UPenn's LGBT Center is the home base for gay issues on campus (courtesy of UPenn)

“Nowadays there are companies interested in a more diverse workforce,” Bartlett admits. “They’re banging on our door.”

This year, Accenture, Citigroup, Deloitte, Goldman Sachs and Morgan Stanley all hosted recruiting events with Out4Biz at Wharton. And as more major companies foster their own LGBT groups (like PECO and Wells Fargo here in Philly), Bartlett says they’re also considering potential hires that fulfill a code of diversity. While banks and consulting firms have not historically been the most diverse places to work, he says, this is changing – even if much still depends on industry and geography.

“Wharton is 40 percent international,” says Bartlett. “We have members who have never really been out and they come here and are coming out of the closet for the first time.” This is especially true for students from Asian and Middle Eastern countries where, in a few cases, being gay is illegal. “We have been an emotional resource,” says Bartlett. “It’s useful to get a sense of what it’s like in other peoples’ shoes.”

These days, the group counts as many as 200 members. And since there are fees associated with joining the organization, Bartlett says members – especially companies and straight allies – take it very seriously.

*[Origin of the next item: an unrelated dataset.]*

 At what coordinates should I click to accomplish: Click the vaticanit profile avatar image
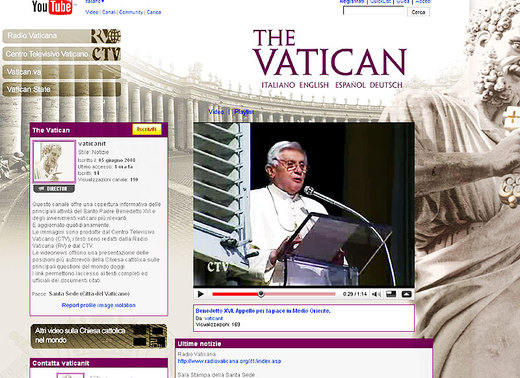tap(54, 161)
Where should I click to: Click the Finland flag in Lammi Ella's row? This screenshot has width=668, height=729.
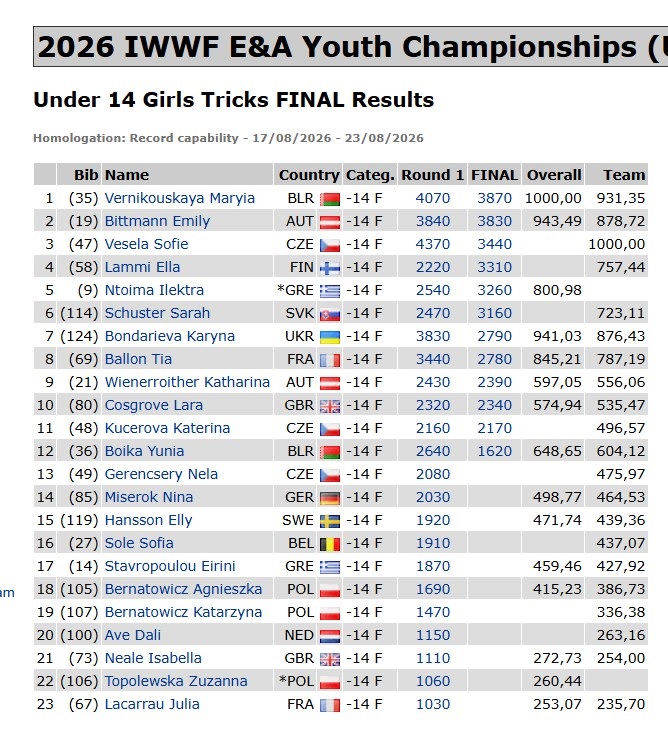(330, 268)
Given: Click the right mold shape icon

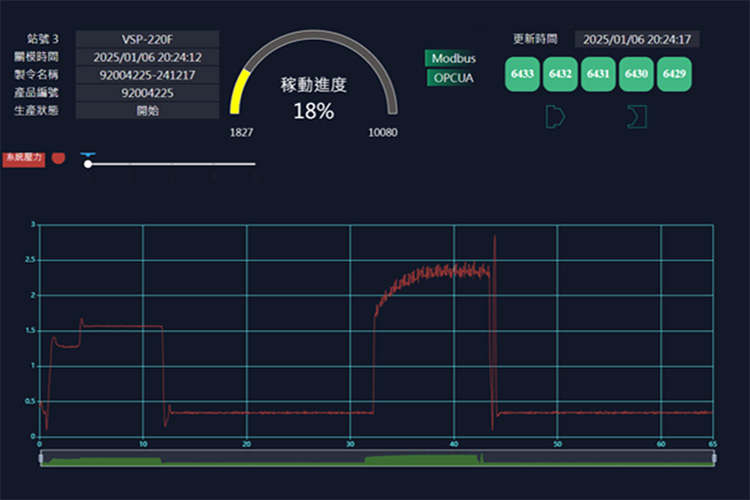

He also admits that there are many alumni who may be out now, but may not have been quite so open when they attended the school years ago. “When we have events during alumni weekend,” he says, “people come out of the woodwork.” The group has been working with many of these folks to build a network for LGBT graduates today.

In fact, coming out has been and continues to be a major issue. “It can be the number-one decision,” says Bartlett, “whether you want to be out on your resume and whether you’re out in your internship.” And he says that depends a lot on the culture of a company and where you’re located. “When people live in Asia all their lives, they may feel they can be more open in New York City, but might have better job prospects in China,” says Bartlett. “We really try to support each other. And that’s why our straight allies are so important. Although they may not be gay themselves, they offer a broader reach.”

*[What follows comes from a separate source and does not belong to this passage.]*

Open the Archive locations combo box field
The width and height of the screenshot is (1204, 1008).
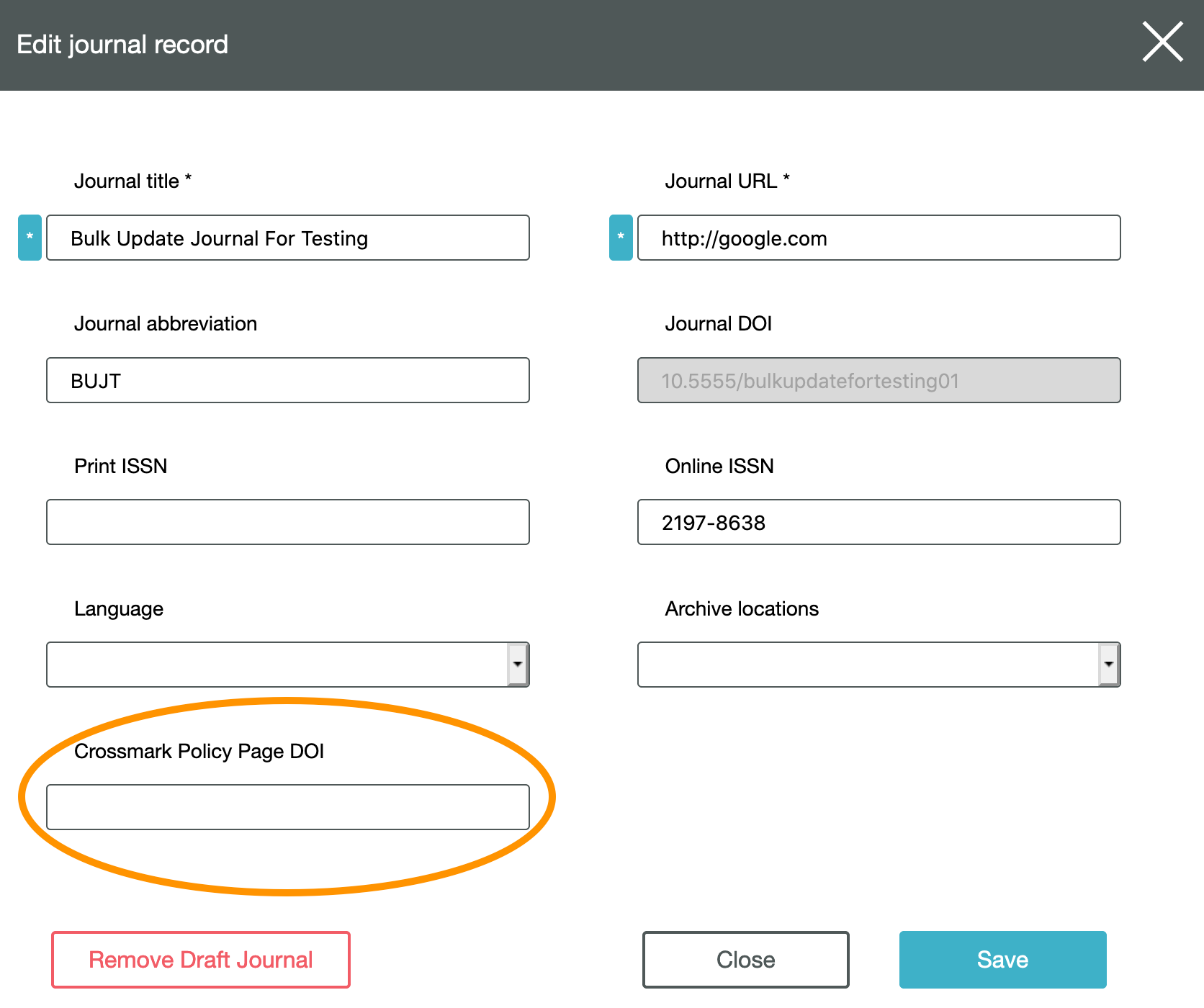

There are also students who come to Wharton from environments that may be much less accepting of LGBT people in general – whether this has to do with a culture or institution like the military (though he admits this, too, is evolving). In an increasingly global economy and business world, it’s less likely to remain sheltered within one geography, says Bartlett. “I could easily go and have my consulting job in San Francisco,” he says. “But even if you work in the U.S., you may have to travel to some place like Singapore. And there, people are faced with different cultures.”

He says in the United Arab Emirates, for instance, you can be killed for being gay. “You have to work across all those cultures,” he explains, “and being gay, you might wonder how do you navigate?”

Out4Biz spends a lot of time answering these new questions, and in the Gayborhood throughout the year – working on annual events in the community – like the AIDS Walk next month. Bartlett says the group is also currently raising money for a new LGBT scholarship for graduate school students at Wharton. “We’re lining up corporate sponsors and alumni,” he says. “Most importantly, it’s a good signal to have an international business school offering a scholarship of this kind to show acceptance and support.” He says no other ivy league school offers such a scholarship. Wharton will likely be the first.

Out4Biz White Party, Sept. 15, 10 p.m., Voyeur, 1221 St. James St.